Last but not least, we shared our lessons learnt in terms of user recruitment and testing in the service prototyping or co-design phases. This sub-set of recommendations suggests that it is important to:

  • Build a network of people who will participate in design iteration through co-creation workshops and interviews from the early phases. Such collaborative communities are intended to ensure cooperation across developers and design experts and all the potential customers left out by traditional user-testing, namely the people who experience barriers in using digital mobility applications. Due to these barriers, they are poorly reached by market-oriented campaigns, so a targeted strategy should be put in place.

  • Reach out to local advocacy groups in advance, as they may help get in contact with users willing to share their experiences and as a result have their voices heard in the development process, in order to build inclusive-by-design services.

  • Organise both online and real-life meetings and workshops to tackle potential barriers to inclusion; if you really want your participants to enjoy the activities you organise and provide honest feedback, you should share and verify workplans in advance and collect their suggestions prior to the meeting. Empathise with involved people’s needs and you’ll be rewarded by the experience.

  • Define a clear, simple and continuous inclusive design process, using existing templates or building your custom set. Instruct team members to follow the same guidelines and track results in the most efficient and systematic way possible.

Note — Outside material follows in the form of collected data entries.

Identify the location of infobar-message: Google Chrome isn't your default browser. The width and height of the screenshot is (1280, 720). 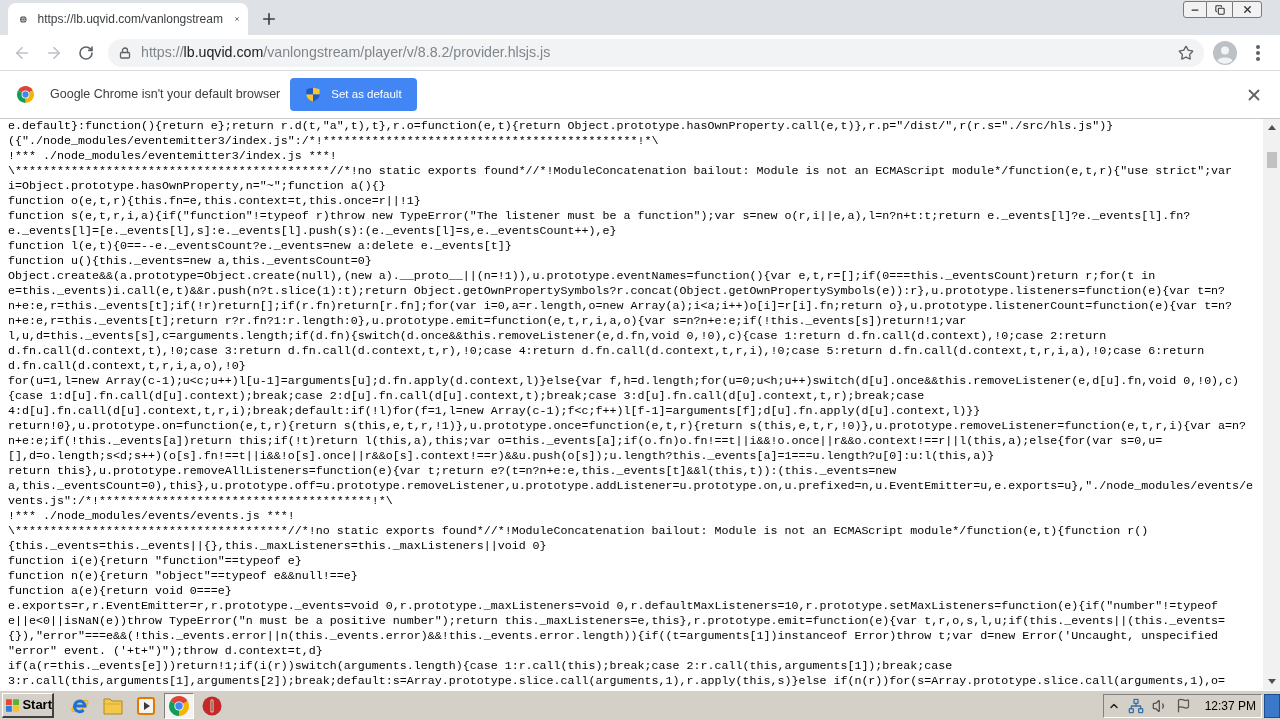
(166, 95).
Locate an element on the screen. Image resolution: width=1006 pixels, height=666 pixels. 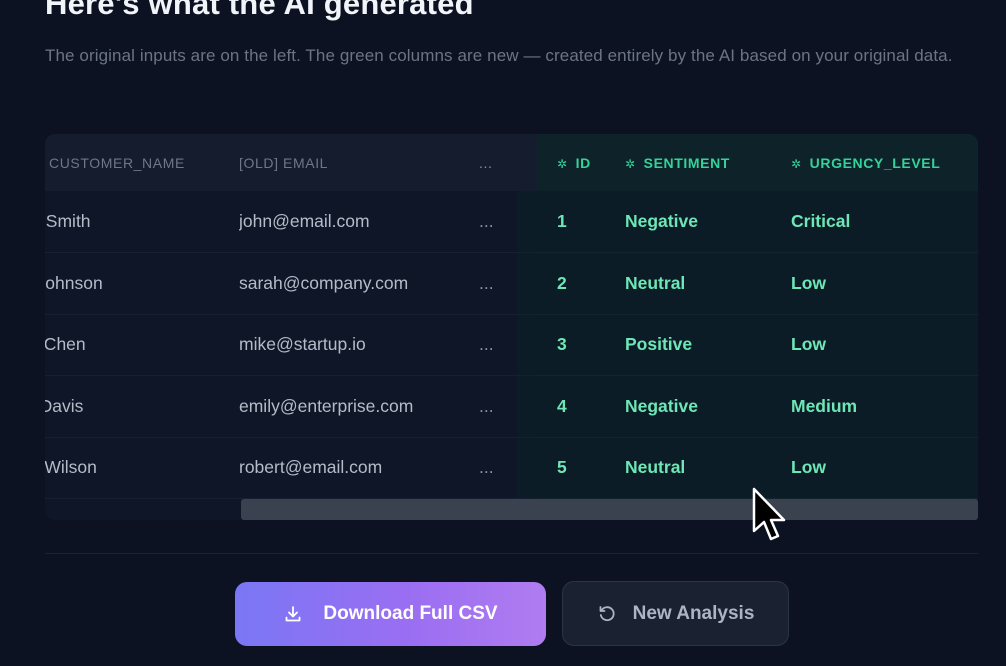
cell-customer-name: Sarah Johnson is located at coordinates (142, 284).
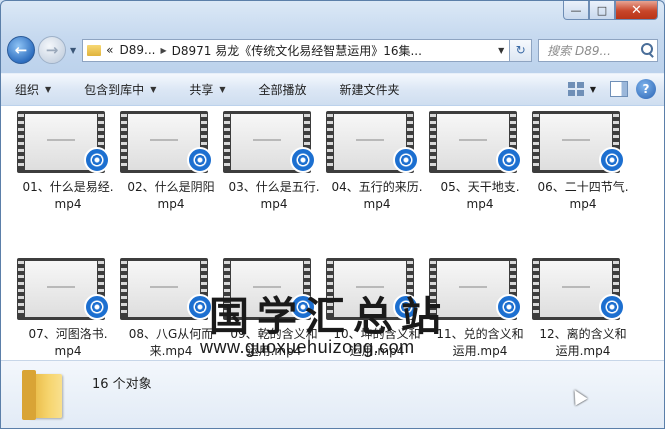  Describe the element at coordinates (68, 187) in the screenshot. I see `file-name-line1: 01、什么是易经.` at that location.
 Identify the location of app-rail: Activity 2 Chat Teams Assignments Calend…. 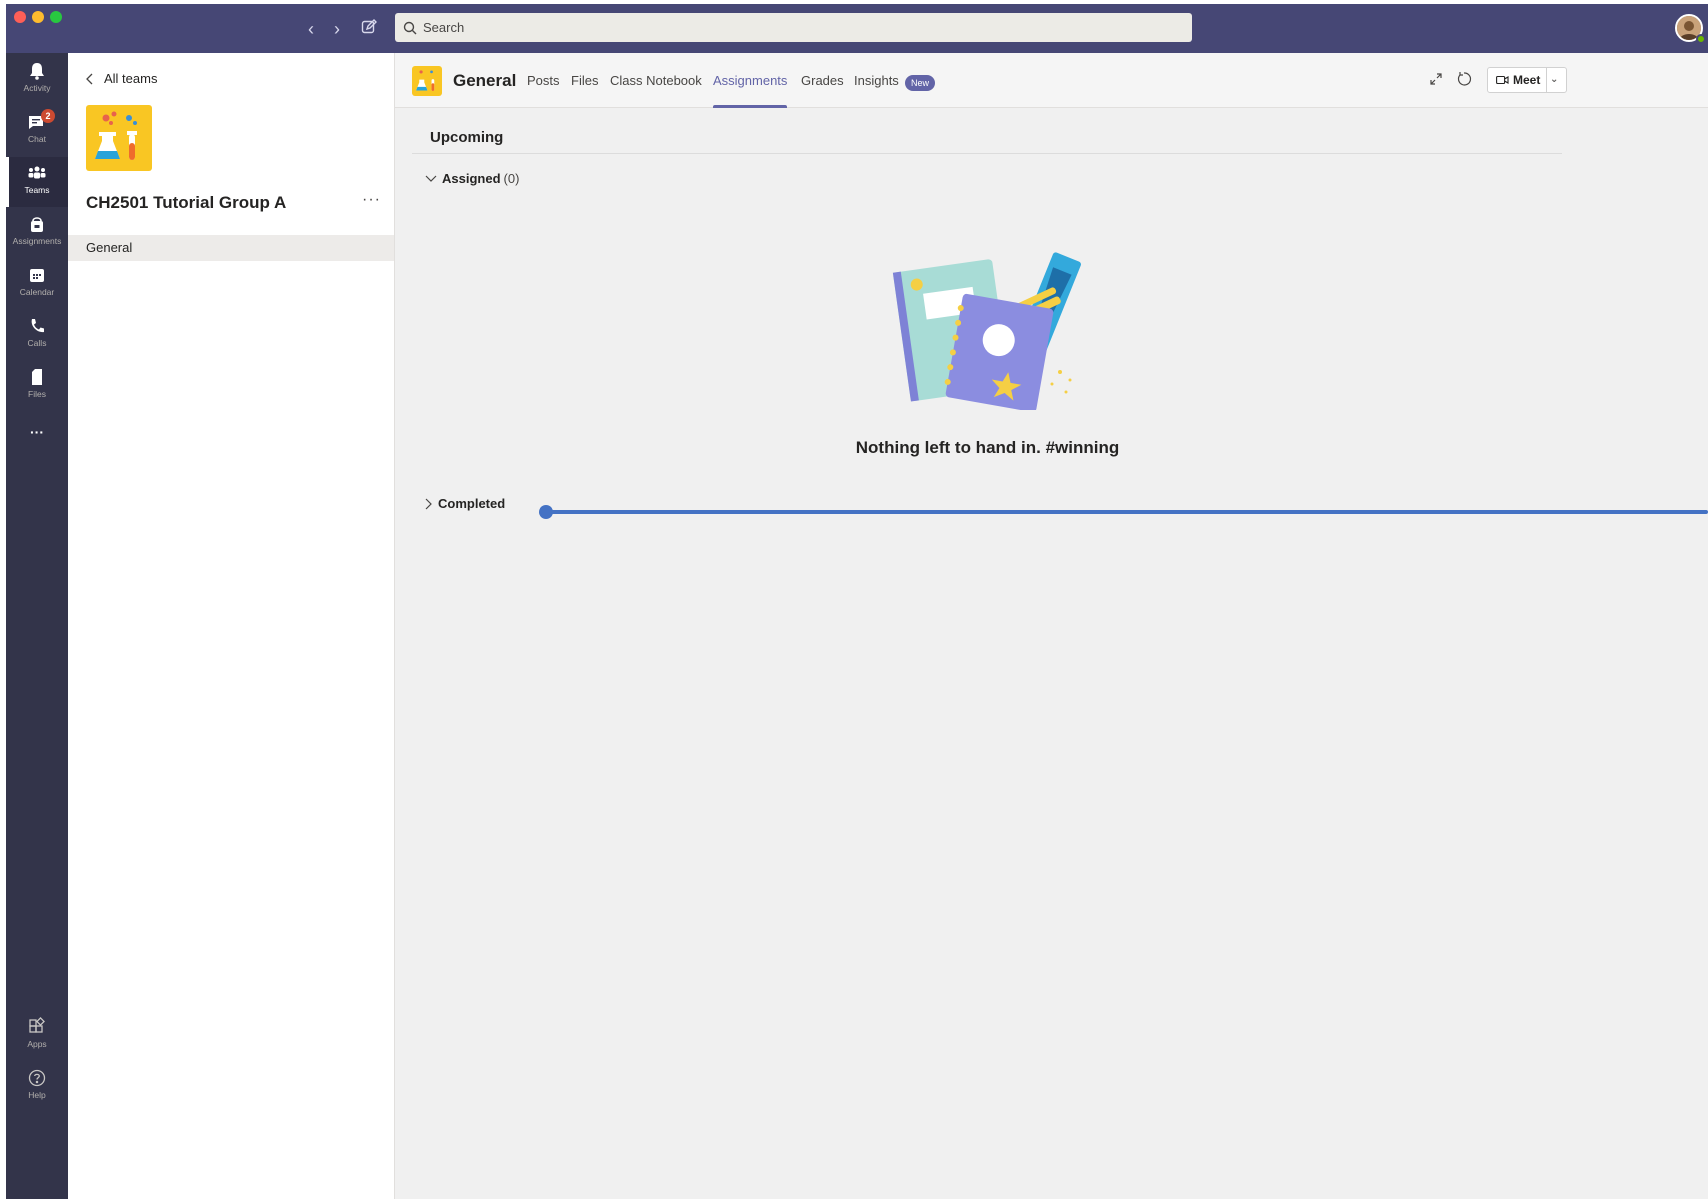
(37, 626).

This initial set of recommendations grew considerably during the research. It has been collected as a browsable online catalogue that integrates all the recommendations derived from the INDIMO researchFootnote 8. The main ambition of the INDIMO set of recommendations is that of guiding UX/UI designers, service providers and developers in a truly inclusive approach to the design of digital mobility services.

8 Conclusions

When people or objects travel, they move across the four dimensions of space and time. How can icons representing objects or actions related with time and movement be designed in such a way that they are clear enough and unambiguous for all people over time and across countries? The fascinating history of signs and symbols is a never-ending one. The challenge remains open, and the main lesson is that no universal icon can be defined once and for all.

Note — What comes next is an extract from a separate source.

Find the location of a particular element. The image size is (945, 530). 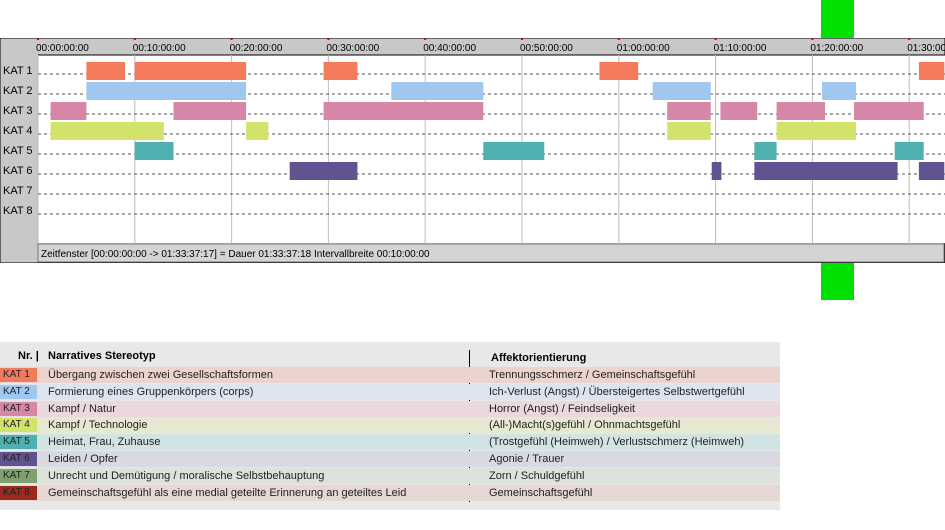

legend-swatch: KAT 3 is located at coordinates (18, 408).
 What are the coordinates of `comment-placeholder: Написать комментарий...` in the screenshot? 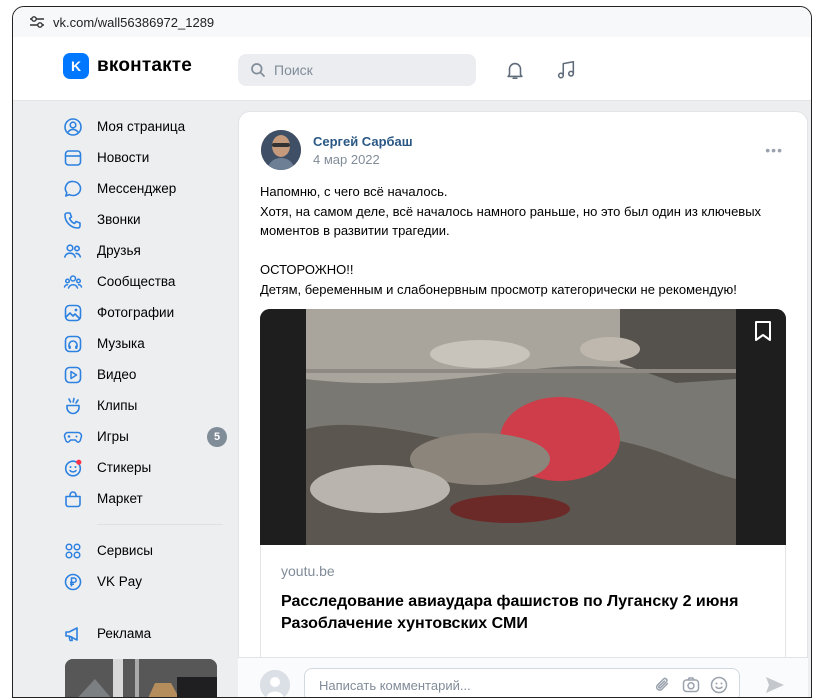 It's located at (395, 685).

Nowadays, thanks to digital technologies, we are finally able to create dynamic contents and adapt all services and related applications to the changing needs of all kinds of people. When referring to needs, it is essential to include those expressed by the 15% of world population living with some kind of impairment. Undoubtedly, the usability of every icon and user interface can be increased by applying user-centred design techniques and the Universal Interface Language approach proposed by the INDIMO project. But without the direct involvement of the targeted end users, they will have a limited reach, since without such a commitment to involving them, even good ideas will surely be poorly implemented. Thanks to co-creation, a direct exchange between end-users and service design teams was enabled, allowing the people involved to become familiar with each other and grow their awareness about their mutual needs and the complexity of the job at hand. This ultimately activated empathy, awareness and a commitment for change and adaptation. The main lesson learnt—as reported by the service operators, designers and developers involved as members of the INDIMO pilots’ communities of practice in the co-evaluation and co-design process—is that having the opportunity to learn directly from these usually neglected end users brings a win-win situation. For the end users gain more satisfaction from using digital applications, and service providers, developers and designers improve the quality of their service, thus reach better market positioning while also growing personally. The INDIMO Universal Interface Language tool’s main ambition is exactly that of providing practical tools to bridge the “communication” gap between accessibility needs and the diverse solutions in the digital world. The INDIMO results can represent the starting point for further research and developments, and help others unleash the huge potential of collaborative design-for-all.